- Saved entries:
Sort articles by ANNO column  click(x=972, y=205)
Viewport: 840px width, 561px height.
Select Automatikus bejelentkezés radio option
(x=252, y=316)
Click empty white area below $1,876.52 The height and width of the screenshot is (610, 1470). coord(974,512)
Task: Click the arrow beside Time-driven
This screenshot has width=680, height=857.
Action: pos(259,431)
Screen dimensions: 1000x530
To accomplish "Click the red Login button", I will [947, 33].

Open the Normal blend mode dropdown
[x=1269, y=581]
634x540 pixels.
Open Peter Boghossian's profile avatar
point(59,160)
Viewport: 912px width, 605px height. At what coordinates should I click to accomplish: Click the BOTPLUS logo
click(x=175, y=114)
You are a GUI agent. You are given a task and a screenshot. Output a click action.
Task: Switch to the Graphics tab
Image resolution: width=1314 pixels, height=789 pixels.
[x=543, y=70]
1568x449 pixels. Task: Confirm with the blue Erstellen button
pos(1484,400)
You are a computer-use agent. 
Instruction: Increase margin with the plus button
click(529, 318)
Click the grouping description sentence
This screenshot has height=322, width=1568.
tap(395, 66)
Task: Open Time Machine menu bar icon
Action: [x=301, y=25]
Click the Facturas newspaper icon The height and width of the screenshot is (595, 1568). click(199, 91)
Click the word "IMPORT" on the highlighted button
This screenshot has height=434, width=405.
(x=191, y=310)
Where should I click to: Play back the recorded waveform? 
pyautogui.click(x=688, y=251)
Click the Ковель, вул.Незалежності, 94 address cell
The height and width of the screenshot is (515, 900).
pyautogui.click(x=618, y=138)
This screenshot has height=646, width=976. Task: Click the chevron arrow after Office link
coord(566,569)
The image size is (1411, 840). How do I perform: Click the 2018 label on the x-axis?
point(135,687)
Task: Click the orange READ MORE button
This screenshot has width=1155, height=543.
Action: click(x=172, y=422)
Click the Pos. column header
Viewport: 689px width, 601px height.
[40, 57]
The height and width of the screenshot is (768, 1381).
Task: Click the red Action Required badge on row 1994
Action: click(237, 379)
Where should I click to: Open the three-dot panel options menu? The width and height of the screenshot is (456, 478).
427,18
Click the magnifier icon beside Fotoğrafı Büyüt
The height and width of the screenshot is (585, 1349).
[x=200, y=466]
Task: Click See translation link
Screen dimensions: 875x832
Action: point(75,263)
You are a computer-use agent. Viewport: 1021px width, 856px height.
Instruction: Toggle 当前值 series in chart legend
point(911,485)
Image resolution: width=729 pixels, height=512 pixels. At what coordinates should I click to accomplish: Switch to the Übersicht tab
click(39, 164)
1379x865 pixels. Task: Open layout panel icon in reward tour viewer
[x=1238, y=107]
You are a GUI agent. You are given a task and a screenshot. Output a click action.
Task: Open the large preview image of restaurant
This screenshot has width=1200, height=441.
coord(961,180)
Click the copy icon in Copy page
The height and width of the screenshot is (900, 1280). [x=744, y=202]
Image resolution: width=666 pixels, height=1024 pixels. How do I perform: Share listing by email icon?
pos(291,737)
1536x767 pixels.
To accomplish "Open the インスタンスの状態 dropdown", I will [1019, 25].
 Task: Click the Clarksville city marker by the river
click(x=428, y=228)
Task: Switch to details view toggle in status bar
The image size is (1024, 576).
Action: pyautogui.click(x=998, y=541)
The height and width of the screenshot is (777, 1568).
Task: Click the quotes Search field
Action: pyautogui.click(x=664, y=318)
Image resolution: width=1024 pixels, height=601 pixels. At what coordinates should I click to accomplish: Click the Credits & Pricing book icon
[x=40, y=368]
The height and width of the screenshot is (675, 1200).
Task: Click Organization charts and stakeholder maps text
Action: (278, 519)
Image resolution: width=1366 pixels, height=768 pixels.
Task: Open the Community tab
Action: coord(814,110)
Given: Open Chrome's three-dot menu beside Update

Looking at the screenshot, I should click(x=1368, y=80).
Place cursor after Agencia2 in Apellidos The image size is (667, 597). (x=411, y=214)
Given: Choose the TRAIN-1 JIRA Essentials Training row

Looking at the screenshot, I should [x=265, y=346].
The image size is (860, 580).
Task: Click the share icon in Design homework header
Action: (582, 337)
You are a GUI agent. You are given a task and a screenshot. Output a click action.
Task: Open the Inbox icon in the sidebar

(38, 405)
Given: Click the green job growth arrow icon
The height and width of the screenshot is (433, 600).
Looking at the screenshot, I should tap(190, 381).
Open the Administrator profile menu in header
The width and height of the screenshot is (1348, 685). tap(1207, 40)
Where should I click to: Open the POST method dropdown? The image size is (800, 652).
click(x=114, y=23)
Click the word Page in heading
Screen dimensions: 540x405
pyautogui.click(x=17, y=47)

- YOUR ASSIGNMENT: Exactly as written above, copy out all the records.

- ANSWER TO THE PROBLEM:
Sort articles by ANNO column  click(x=972, y=205)
Viewport: 840px width, 561px height.
Select Automatikus bejelentkezés radio option
(x=252, y=316)
Click empty white area below $1,876.52 The height and width of the screenshot is (610, 1470). coord(974,512)
Task: Click the arrow beside Time-driven
This screenshot has width=680, height=857.
Action: pos(259,431)
Screen dimensions: 1000x530
To accomplish "Click the red Login button", I will [947, 33].

Open the Normal blend mode dropdown
[x=1269, y=581]
634x540 pixels.
Open Peter Boghossian's profile avatar
point(59,160)
Viewport: 912px width, 605px height. At what coordinates should I click to accomplish: Click the BOTPLUS logo
click(x=175, y=114)
You are a GUI agent. You are given a task and a screenshot. Output a click action.
Task: Switch to the Graphics tab
Image resolution: width=1314 pixels, height=789 pixels.
[x=543, y=70]
1568x449 pixels. Task: Confirm with the blue Erstellen button
pos(1484,400)
You are a computer-use agent. 
Instruction: Increase margin with the plus button
click(529, 318)
Click the grouping description sentence
This screenshot has height=322, width=1568.
tap(395, 66)
Task: Open Time Machine menu bar icon
Action: [x=301, y=25]
Click the Facturas newspaper icon The height and width of the screenshot is (595, 1568). click(199, 91)
Click the word "IMPORT" on the highlighted button
This screenshot has height=434, width=405.
(x=191, y=310)
Where should I click to: Play back the recorded waveform? 
pyautogui.click(x=688, y=251)
Click the Ковель, вул.Незалежності, 94 address cell
The height and width of the screenshot is (515, 900).
pyautogui.click(x=618, y=138)
This screenshot has height=646, width=976. Task: Click the chevron arrow after Office link
coord(566,569)
The image size is (1411, 840). How do I perform: Click the 2018 label on the x-axis?
point(135,687)
Task: Click the orange READ MORE button
This screenshot has width=1155, height=543.
Action: click(x=172, y=422)
Click the Pos. column header
Viewport: 689px width, 601px height.
[40, 57]
The height and width of the screenshot is (768, 1381).
Task: Click the red Action Required badge on row 1994
Action: click(237, 379)
Where should I click to: Open the three-dot panel options menu? The width and height of the screenshot is (456, 478).
427,18
Click the magnifier icon beside Fotoğrafı Büyüt
The height and width of the screenshot is (585, 1349).
[x=200, y=466]
Task: Click See translation link
Screen dimensions: 875x832
Action: point(75,263)
You are a computer-use agent. Viewport: 1021px width, 856px height.
Instruction: Toggle 当前值 series in chart legend
point(911,485)
Image resolution: width=729 pixels, height=512 pixels. At what coordinates should I click to accomplish: Switch to the Übersicht tab
click(39, 164)
1379x865 pixels. Task: Open layout panel icon in reward tour viewer
[x=1238, y=107]
You are a GUI agent. You are given a task and a screenshot. Output a click action.
Task: Open the large preview image of restaurant
This screenshot has width=1200, height=441.
coord(961,180)
Click the copy icon in Copy page
The height and width of the screenshot is (900, 1280). [x=744, y=202]
Image resolution: width=666 pixels, height=1024 pixels. How do I perform: Share listing by email icon?
pos(291,737)
1536x767 pixels.
To accomplish "Open the インスタンスの状態 dropdown", I will [1019, 25].
 Task: Click the Clarksville city marker by the river
click(x=428, y=228)
Task: Switch to details view toggle in status bar
The image size is (1024, 576).
Action: pyautogui.click(x=998, y=541)
The height and width of the screenshot is (777, 1568).
Task: Click the quotes Search field
Action: pyautogui.click(x=664, y=318)
Image resolution: width=1024 pixels, height=601 pixels. At what coordinates should I click to accomplish: Click the Credits & Pricing book icon
[x=40, y=368]
The height and width of the screenshot is (675, 1200).
Task: Click Organization charts and stakeholder maps text
Action: (278, 519)
Image resolution: width=1366 pixels, height=768 pixels.
Task: Open the Community tab
Action: coord(814,110)
Given: Open Chrome's three-dot menu beside Update

Looking at the screenshot, I should click(x=1368, y=80).
Place cursor after Agencia2 in Apellidos The image size is (667, 597). (x=411, y=214)
Given: Choose the TRAIN-1 JIRA Essentials Training row

Looking at the screenshot, I should [x=265, y=346].
The image size is (860, 580).
Task: Click the share icon in Design homework header
Action: (582, 337)
You are a GUI agent. You are given a task and a screenshot. Output a click action.
Task: Open the Inbox icon in the sidebar

(38, 405)
Given: Click the green job growth arrow icon
The height and width of the screenshot is (433, 600).
Looking at the screenshot, I should tap(190, 381).
Open the Administrator profile menu in header
The width and height of the screenshot is (1348, 685). tap(1207, 40)
Where should I click to: Open the POST method dropdown? The image size is (800, 652).
click(x=114, y=23)
Click the word Page in heading
Screen dimensions: 540x405
pyautogui.click(x=17, y=47)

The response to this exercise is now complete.